Latest round of Treasury showdown goes to Fuss

Dan Fuss is steering clear of Treasuries. That may be smart: The rise in interest rates over the past five days threatens holders of longterm notes.
OCT 22, 2012
The latest round in the heavyweight showdown over Treasurys between Pimco's Bill Gross has Loomis Sayles' Dan Fuss has gone to Mr. Fuss. The Loomis Sayles' vice chairman has been avoiding Treasurys in his flagship Loomis Sayles Bond Fund Ticker:(LSBRX) because of concerns that interest rates may be beginning to rise. Earlier this year, Mr.

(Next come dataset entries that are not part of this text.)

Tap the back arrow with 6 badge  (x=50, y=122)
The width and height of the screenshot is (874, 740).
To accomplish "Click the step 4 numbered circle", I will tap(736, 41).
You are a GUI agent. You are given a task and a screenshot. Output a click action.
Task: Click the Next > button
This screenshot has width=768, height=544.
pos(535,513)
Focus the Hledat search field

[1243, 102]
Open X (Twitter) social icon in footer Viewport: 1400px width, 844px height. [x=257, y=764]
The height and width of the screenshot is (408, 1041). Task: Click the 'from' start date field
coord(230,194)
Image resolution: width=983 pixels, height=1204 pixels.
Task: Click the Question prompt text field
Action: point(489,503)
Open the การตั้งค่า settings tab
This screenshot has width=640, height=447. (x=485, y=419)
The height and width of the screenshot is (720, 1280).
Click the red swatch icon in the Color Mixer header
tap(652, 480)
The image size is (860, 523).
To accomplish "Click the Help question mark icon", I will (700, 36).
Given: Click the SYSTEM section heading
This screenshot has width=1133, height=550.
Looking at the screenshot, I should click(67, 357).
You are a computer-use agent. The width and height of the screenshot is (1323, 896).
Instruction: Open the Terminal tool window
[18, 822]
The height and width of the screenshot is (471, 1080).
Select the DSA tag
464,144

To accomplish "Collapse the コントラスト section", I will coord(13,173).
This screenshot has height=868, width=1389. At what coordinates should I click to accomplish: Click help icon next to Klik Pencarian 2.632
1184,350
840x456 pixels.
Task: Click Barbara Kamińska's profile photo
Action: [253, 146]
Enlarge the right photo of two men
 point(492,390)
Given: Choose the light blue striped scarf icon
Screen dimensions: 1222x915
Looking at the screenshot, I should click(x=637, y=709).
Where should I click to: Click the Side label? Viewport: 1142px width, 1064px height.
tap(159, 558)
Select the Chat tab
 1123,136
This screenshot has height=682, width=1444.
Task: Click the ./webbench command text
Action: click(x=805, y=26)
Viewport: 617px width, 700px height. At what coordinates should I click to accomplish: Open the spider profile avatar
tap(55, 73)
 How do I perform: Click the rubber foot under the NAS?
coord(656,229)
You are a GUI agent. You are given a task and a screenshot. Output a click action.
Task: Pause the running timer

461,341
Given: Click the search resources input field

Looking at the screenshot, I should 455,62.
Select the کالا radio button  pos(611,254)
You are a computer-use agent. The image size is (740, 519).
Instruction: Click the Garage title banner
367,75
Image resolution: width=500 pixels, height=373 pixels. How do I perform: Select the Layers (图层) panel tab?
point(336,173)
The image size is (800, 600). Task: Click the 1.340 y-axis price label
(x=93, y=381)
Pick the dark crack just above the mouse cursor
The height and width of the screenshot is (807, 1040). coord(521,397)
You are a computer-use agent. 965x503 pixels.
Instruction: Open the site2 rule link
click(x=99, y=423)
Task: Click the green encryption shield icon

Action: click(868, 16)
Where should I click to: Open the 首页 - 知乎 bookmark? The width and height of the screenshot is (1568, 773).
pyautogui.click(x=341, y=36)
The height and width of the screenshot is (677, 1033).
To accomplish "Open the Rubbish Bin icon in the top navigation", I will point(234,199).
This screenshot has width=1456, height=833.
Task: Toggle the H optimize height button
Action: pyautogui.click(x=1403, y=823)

Gross repositioned his flagship Pimco Total Return Fund Ticker:(PTTAX) so it would hold 35% of its assets in government debt, after being burned by last summer's Treasury rally. Over the past five days, however, interest rates have begun to tick up slightly thanks to investors shifting to “risk-on” investments because of recent moves by the European Central Bank. With interest rates near historic lows, the slight moves in interest rates have been enough to push principals down enough to wipe out almost an entire year's coupon. The iShares Barclays 20+ Year Treasury Bond Fund Ticker:(TLT), a popular proxy for long-term government debt, is down 2.75% over the last five trading days, which almost wipes out the fund's 2.77% 12-month yield, according to Morningstar Inc. data. The iShares Barclays 10-20 Year Treasury Bond Fund Ticker:(TLH) fared slightly better. It's down 1.66% over the same time period and has a 12-month yield of 2.41%. The reason for the short-term swing is the European Central Bank's announcement that it would buy unlimited short-term European sovereign debt, said David Harris, head of US multi-sector fixed income at Schroder Investment Management, N.A. The debt purchasing program has sent short-term interest rates for Spain and Italy tumbling to 4%, down from the 7% level that most see as unsustainable. “It bought a lot of time for Spain and Italy to fund themselves over the short-term and to work on a bigger solution,” Mr. Harris said. “There's a little bit of relief going on. It's causing a reversal of the flight to quality.” In a July 11 statement, Mr. Gross wrote that “market movements have confirmed it, and my own experience in 2011 is a testament to it. Don't underweight Uncle Sam in a debt crisis.” Of course, five days is far too soon to determine a definite winner, especially with the U.S. election, the fiscal cliff, China and Europe still looming over the future.